La pression scolaire et la compétition pour les diplômes

Le système éducatif français est structurellement sélectif : Les classes sont souvent surchargées, les programmes denses, et l'enseignement collectif laisse peu de place à l'accompagnement individualisé. Dans ce contexte, les familles qui en ont les moyens cherchent à compenser les limites de l'école publique, non pas pour pallier un déficit de qualité, mais pour s'assurer que leur enfant dispose d'un soutien sur mesure que la classe ordinaire ne peut pas toujours offrir.

La compétition pour l'accès aux meilleures filières : classes préparatoires, grandes écoles, formations sélectives... ces derniers jouent également un rôle déterminant. Parcoursup a renforcé la perception que chaque dixième de point peut faire la différence, incitant de nombreuses familles à investir dans un accompagnement spécifique bien avant le lycée. Selon une étude de l'OCDE menée en 2020, sept parents sur dix estiment que l'école seule ne suffit plus à garantir une réussite académique optimale à leurs enfants.

Un marché qui a explosé après le Covid

Les confinements de 2020 ont constitué un tournant pour le secteur. D'un côté, ils ont provoqué un reflux temporaire : les cours à domicile étaient impossibles, et les familles ont mis leurs abonnements en pause. De l'autre, ils ont semé les graines d'une demande de rattrapage massive : des années scolaires perturbées, des lacunes accumulées, des parents démunis face à l'enseignement à distance.

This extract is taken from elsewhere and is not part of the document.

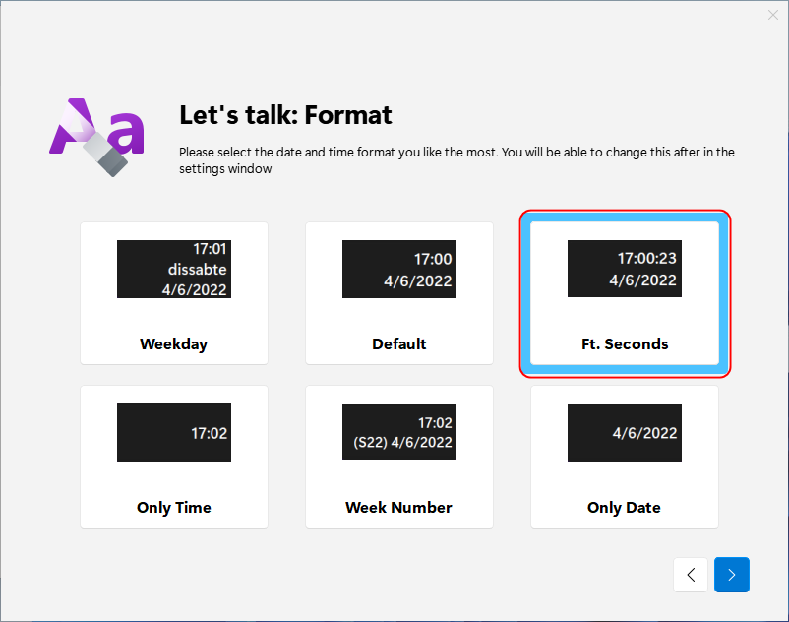Image resolution: width=789 pixels, height=622 pixels.
Task: Select the Only Date preview thumbnail
Action: pos(625,432)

La reprise post-confinement a été spectaculaire. Acadomia enregistrait une croissance de 20 à 25 % pour l'année scolaire 2022-2023, des chiffres que son président qualifiait d'inédits depuis une décennie. France Culture rapportait une hausse globale de 25 % sur un an des demandes auprès des agences de cours particuliers dès 2023. Les plateformes numériques ont elles aussi profité de cet élan : SchoolMouv, Kartable et d'autres services en ligne ont vu leurs audiences progresser significativement après les confinements.

Le Covid a par ailleurs accéléré l'adoption des cours en ligne. Des plateformes qui peinaient à convaincre les familles ont soudainement vu leur pertinence s'imposer. Acadomia indiquait que lors du premier confinement, 85 % de ses élèves traditionnels avaient rejoint ses services de cours à distance — une transformation majeure pour un acteur historiquement ancré dans le présentiel.

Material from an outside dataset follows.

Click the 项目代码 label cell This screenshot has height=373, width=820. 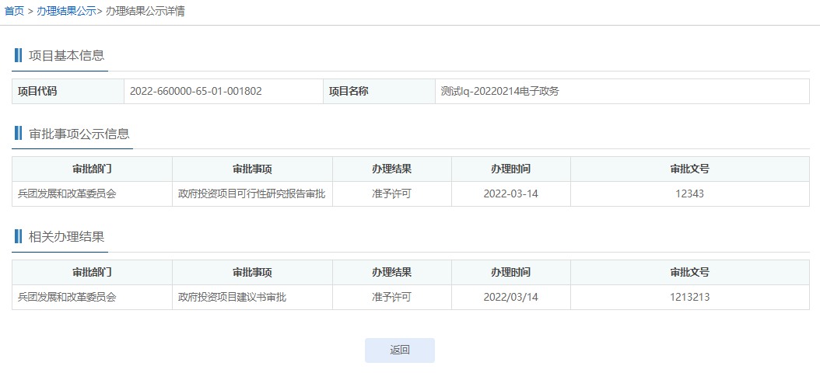coord(37,91)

La « shadow education » : quand les cours particuliers deviennent un réflexe

Les chercheurs en sciences de l'éducation utilisent le terme de « shadow education » — ou éducation de l'ombre — pour désigner l'ensemble des enseignements privés qui viennent se superposer au système scolaire public. L'expression dit beaucoup : ces cours évoluent dans l'ombre de l'école, la complètent, parfois la doublent, sans jamais être officiellement intégrés au parcours de l'élève.

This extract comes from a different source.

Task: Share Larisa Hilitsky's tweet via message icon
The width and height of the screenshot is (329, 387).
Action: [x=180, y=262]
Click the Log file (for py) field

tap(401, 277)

Ce qui a changé ces dernières années, c'est la nature même de cette demande. Autrefois cantonnée à la remédiation — aider un élève en difficulté à combler ses lacunes — elle s'est progressivement étendue à la recherche de l'excellence : préparer un dossier Parcoursup, travailler sa méthodologie, gérer son stress d'examen, ou encore bénéficier d'un coaching d'orientation. Le soutien scolaire privé est devenu un investissement stratégique pour de nombreuses familles, indépendamment du niveau scolaire de l'enfant.

Une question d'accès et d'inégalités sociales

Le recours aux cours particuliers reste inégalement réparti selon les milieux sociaux. Les familles de classes moyennes et favorisées y ont davantage accès, tant pour des raisons financières que culturelles. Les collégiens dont les parents sont cadres, professions libérales ou artisans-commerçants sont statistiquement ceux qui prennent le plus souvent des cours particuliers — plus de 13 % d'entre eux, contre 9 % en moyenne et seulement 5 % des enfants d'enseignants.

Cette réalité nourrit un débat sur les inégalités scolaires : dans un pays où le mérite républicain est censé effacer les déterminismes sociaux, le recours croissant au soutien privé payant tend à reproduire — voire renforcer — les écarts entre familles. Les dispositifs fiscaux comme le crédit d'impôt ont contribué à élargir l'accès à ces services, sans pour autant les rendre universellement accessibles.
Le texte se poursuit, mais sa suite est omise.